Wednesday, July 11, 2012

The Weight of Consumption review

Last week was a frenetic blitz of rehearsing for our ensemble dance entitled “The Weight of Consumption,” one of Pick Up America’s Denver-based art projects choreographed by our very own Kelly, featuring as accompaniment, The Recycled Peace Drum, a shopping cart behemoth of a drum recently painted at the Hanuman Festival in Boulder to resemble a Dr. Suess creation.

Dancers and drummers were recruited to what became a volunteer cast of fifteen. We practiced several hours a day in the heat of the afternoon at Guildwerks this past week. Drought, record heat and no air-conditioning combined to make folks in attendance exclaim that the dance studio smelled “a bit like spaghetti.”

The story behind the dance is subconsciously tied to what PUA members have witnessed and internalized over the past two and a half years on the road picking up America’s trash. It recollects a past of abundance and sustainability, when rain fed us, and captures the moment of transition when that system was broken, as we hungrily sucked up the resources nature granted us and became solitary and disoriented. It ends with a realization that we can only get back to having healthy communities if we help each other break the material and immaterial chains that consume us. 
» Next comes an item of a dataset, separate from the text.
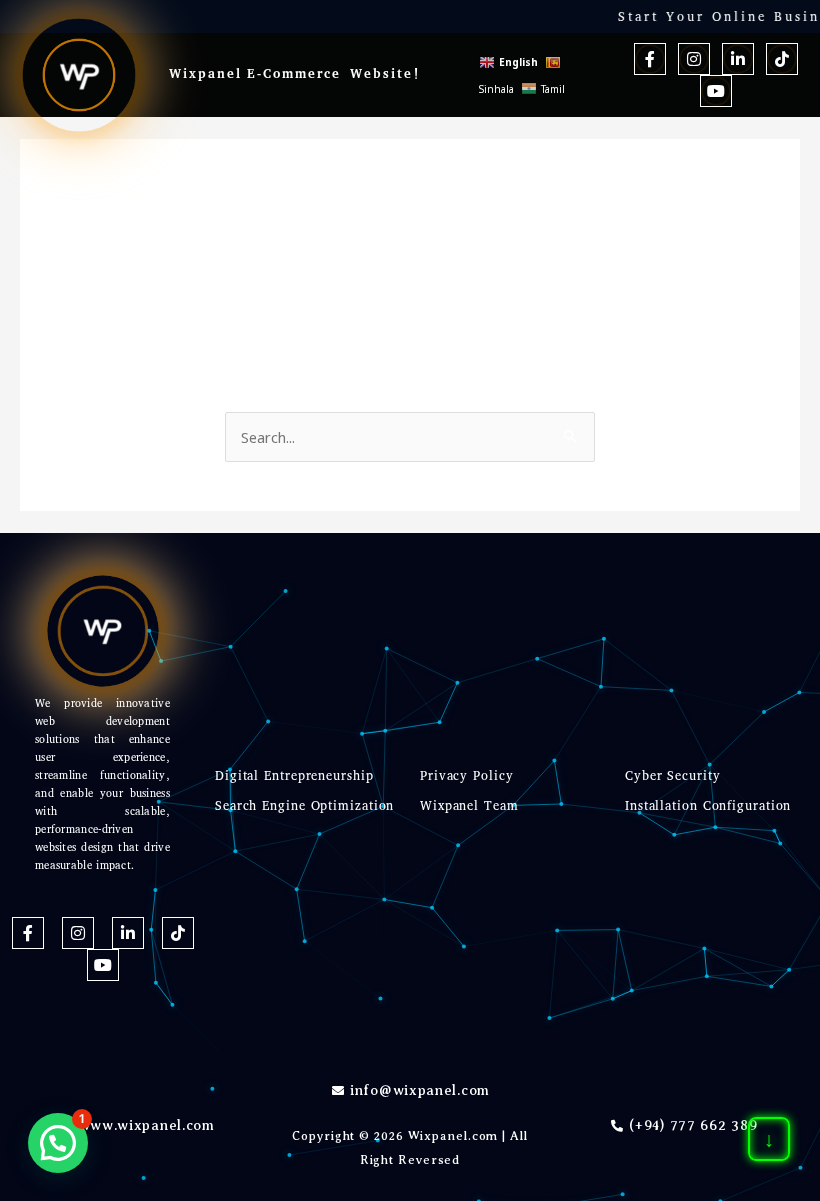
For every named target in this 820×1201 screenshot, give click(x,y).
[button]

The themes and rhythms were evocative of a tribal rain dance, and given the extremely dry conditions and fires throughout the state of Colorado, many who looked on prayed it would indeed bear real fruit. As we made our final preparations and rehearsed Friday afternoon, the storm clouds gathered, and a vortex literally opened in the clouds above Guildwerks that resembled a dragon’s tail or snail shell. It proceeded to rain much-needed inches the rest of the night.   

We performed the dance twice Friday night. The first time was filmed and recorded live in the parking lot of Denver Open Media, where we were joined after the first act almost spontaneously by a march of Occupy Denver. Fortunately, the break between acts allowed Lily to read her lines as a mic check, the preferred form of communication in Occupy gatherings, and our voices were joined to those of the movement.

Occupy patiently let us finish the dance, and then asked us to join them, which led to a moment of inertia common to protests, and feels like the beginning of a battle charge, when everyone in a large group is focussed on a singular goal and taking to the streets. We decided to take the drum and join the Occupiers because moments like these don’t happen enough historically or presently.

We marched briefly down Santa Fe as First Friday was beginning to jump off. The art walkers stopped and cheered and took pictures, enjoying what to them was just another art piece as performance. Maybe that’s the best way to reach people; Pick Up America, after all, is just one big performance art piece trying to inspire change.  

The PUA contingent decided to head back and transport the drum and crew back to Guildwerks for our second performance. Guildwerks had invited us to perform at the unveiling party of a giant lotus flower effigy, built for Burning Man by the Colorado C.O.R.E. chapter. Several bands and DJs were playing including the ever-rawkus Inte Tribe.   

The second performance of “The Weight of Consumption” was even better than the first. As a drummer, I felt we rocked it and the music and dance was synchronized seamlessly. The crowd applauded us and in their enjoyment of our social commentary and the pondering of its message, our mission with this project was fulfilled. We now must finish building the bottle-brick bench in Five Points, and look ahead to crossing those mountains in the distance.